- EXERCISE DATA -

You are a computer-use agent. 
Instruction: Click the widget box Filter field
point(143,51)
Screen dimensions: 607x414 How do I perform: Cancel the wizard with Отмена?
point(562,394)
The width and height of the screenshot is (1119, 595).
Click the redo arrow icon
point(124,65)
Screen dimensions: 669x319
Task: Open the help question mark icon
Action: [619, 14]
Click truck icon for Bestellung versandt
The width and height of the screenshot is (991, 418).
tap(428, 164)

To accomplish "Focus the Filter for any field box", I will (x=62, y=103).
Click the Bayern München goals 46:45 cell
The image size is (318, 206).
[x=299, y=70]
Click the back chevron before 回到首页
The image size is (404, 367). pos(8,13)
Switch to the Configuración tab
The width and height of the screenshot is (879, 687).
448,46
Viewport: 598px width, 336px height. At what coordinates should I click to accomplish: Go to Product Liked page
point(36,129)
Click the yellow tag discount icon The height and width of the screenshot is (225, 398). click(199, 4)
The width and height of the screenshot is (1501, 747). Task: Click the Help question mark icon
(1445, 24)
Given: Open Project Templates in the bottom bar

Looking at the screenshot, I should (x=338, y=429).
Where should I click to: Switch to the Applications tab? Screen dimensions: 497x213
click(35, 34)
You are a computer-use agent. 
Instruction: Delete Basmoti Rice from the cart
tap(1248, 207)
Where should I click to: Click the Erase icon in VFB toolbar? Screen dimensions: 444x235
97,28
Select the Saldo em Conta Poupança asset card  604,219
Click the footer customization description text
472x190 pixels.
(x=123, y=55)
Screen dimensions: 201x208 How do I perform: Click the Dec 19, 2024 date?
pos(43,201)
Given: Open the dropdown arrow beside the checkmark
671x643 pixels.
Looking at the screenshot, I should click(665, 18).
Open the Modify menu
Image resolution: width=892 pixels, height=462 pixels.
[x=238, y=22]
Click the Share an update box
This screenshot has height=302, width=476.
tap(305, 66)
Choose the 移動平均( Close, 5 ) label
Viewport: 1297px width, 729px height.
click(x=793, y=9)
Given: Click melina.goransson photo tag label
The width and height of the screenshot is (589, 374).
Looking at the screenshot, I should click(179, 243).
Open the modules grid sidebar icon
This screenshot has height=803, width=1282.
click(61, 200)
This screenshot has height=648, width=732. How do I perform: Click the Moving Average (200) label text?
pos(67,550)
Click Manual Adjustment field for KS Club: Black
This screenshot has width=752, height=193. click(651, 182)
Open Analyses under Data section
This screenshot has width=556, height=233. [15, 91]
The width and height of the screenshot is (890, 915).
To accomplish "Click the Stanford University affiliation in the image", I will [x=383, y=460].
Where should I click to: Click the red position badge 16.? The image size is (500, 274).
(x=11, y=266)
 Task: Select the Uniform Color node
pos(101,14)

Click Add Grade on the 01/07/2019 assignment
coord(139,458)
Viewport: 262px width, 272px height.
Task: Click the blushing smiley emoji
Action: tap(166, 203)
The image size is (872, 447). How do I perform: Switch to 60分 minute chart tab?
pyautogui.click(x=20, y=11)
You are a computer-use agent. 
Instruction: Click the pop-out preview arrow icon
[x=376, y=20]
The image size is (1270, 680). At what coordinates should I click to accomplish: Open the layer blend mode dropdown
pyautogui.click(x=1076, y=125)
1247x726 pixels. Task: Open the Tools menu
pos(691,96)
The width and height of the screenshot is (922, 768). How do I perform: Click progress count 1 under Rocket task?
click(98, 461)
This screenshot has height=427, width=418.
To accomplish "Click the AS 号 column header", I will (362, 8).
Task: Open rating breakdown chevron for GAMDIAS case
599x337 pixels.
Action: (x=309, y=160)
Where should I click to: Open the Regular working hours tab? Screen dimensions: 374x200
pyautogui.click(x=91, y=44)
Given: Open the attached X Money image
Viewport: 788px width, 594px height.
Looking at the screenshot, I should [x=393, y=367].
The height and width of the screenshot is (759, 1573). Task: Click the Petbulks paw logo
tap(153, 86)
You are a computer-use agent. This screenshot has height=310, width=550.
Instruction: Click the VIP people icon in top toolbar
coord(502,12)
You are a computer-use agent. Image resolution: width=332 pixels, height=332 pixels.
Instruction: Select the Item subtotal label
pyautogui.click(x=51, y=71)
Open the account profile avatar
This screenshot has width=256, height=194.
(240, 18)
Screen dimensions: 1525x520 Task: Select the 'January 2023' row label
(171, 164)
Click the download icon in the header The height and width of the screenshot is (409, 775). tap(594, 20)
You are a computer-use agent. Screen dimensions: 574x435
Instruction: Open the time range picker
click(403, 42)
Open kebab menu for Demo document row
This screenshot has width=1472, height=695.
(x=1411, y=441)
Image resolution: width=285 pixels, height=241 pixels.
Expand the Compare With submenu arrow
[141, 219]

- WHAT IS REQUIRED -
Set down exactly the lines that begin with the one containing "Screen dimensions: 1525x520" and end with the last line above, and no others.

- COMPLETED TASK -
Screen dimensions: 1525x520 Task: Select the 'January 2023' row label
(171, 164)
Click the download icon in the header The height and width of the screenshot is (409, 775). tap(594, 20)
You are a computer-use agent. Screen dimensions: 574x435
Instruction: Open the time range picker
click(403, 42)
Open kebab menu for Demo document row
This screenshot has width=1472, height=695.
(x=1411, y=441)
Image resolution: width=285 pixels, height=241 pixels.
Expand the Compare With submenu arrow
[141, 219]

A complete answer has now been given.